I have a question, currently I have for example the following dataframe (this is just an excerpt, in reality it would be a lot bigger (about a few million rows).
topic keyword
0 String A String A
1 String A String B
3 String B String A
4 String B String B
5 String B String D
6 String C String D
...
Now I kind of want to keep the first co-occurence sort of, if String B is already "taken" in the "keyword" column, it cannot be in the topic column anymore. IF it's the first time though, keep it.
topic keyword
0 String A String A
1 String A String B
3 String B String A -> Topic is already used in keyword, so delete it
4 String B String B -> Topic is already used in keyword, so delete it
5 String B String D -> Topic is already used in keyword, so delete it
6 String C String D
...
In the end I'd like the following result.
topic keyword
0 String A String A
1 String A String B
2 String C String D
...
How can I achieve this in the fastest fashion?
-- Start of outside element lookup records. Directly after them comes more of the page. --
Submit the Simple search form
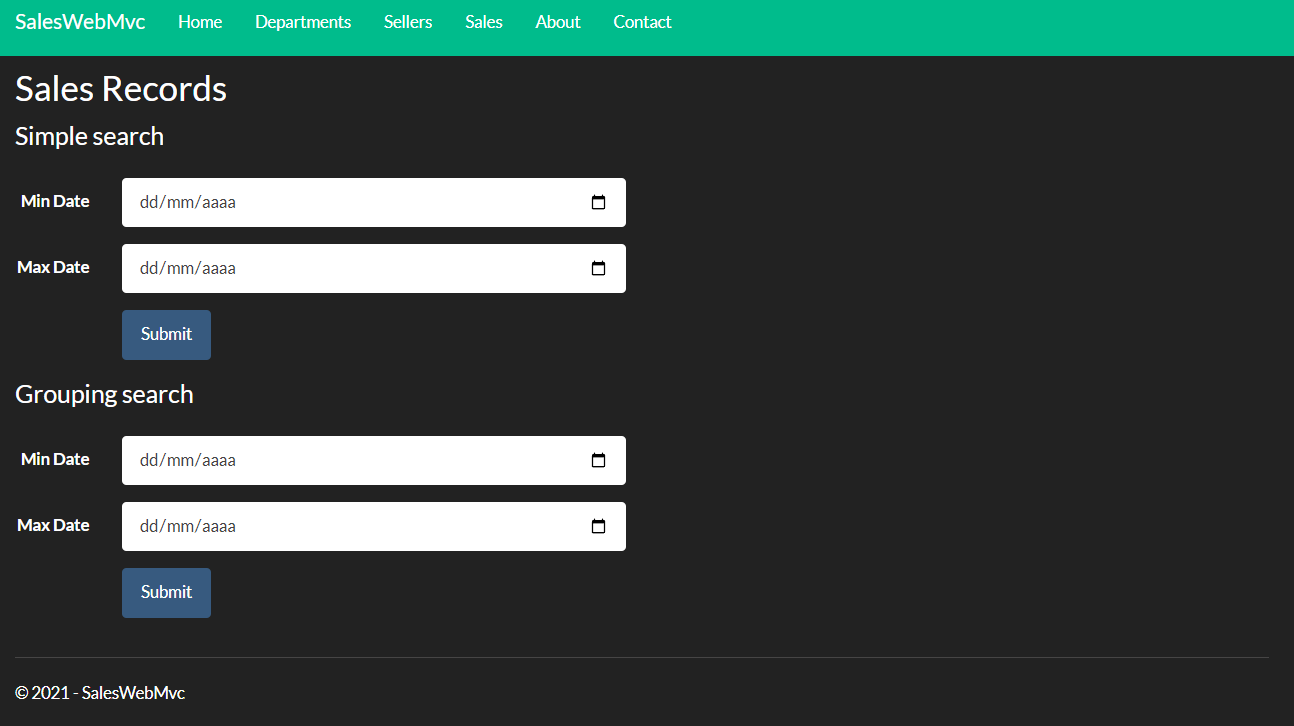pyautogui.click(x=166, y=334)
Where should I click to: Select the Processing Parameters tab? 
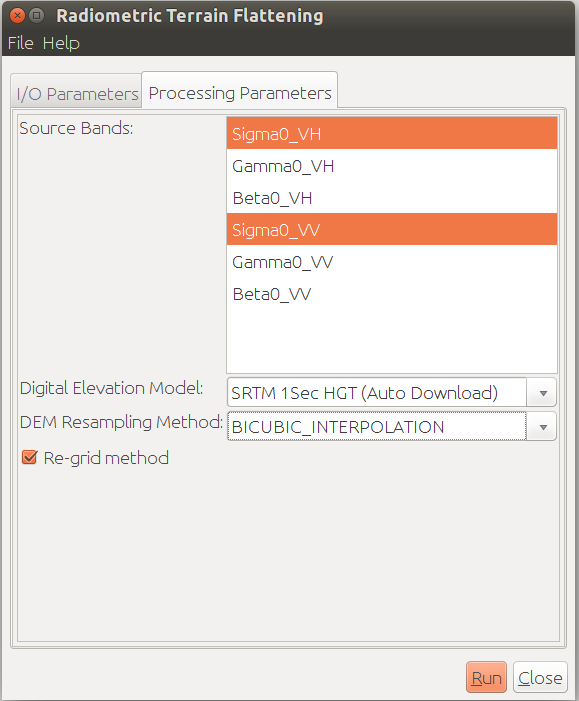(240, 93)
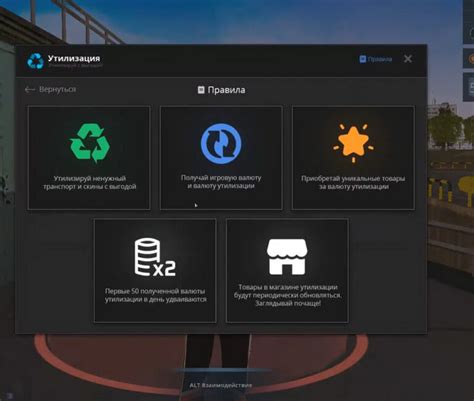
Task: Click the small book icon beside Правила heading
Action: 201,90
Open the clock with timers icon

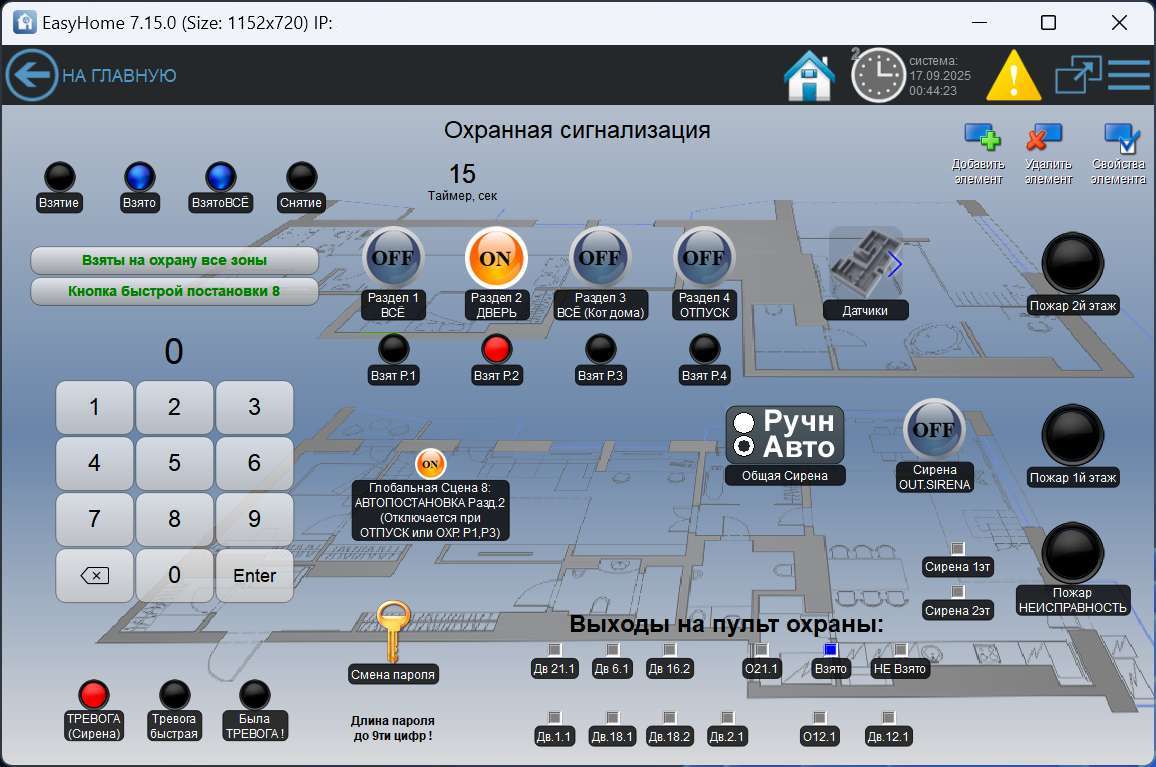[878, 75]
CodePudding user response:
You can try remove duplicated with reshape by DataFrame.stack
:
s = (df[['topic','keyword']].stack()
.drop_duplicates()
.unstack()['topic']
.reindex(df.index)
.ffill())
df = df[df['topic'].eq(s)]
print (df)
topic keyword
0 String A String A
1 String A String B
5 String C String D
CodePudding user response:
You can do it with a for loop to create a new dataframe:
new_rows = []
keywords = set()
for ind, row in df.iterrows():
if row['topic'] in keywords:
continue
keywords.add(row['keyword'])
new_rows.append(row)
# this new df is what you want
new_df = pd.DataFrame(new_rows)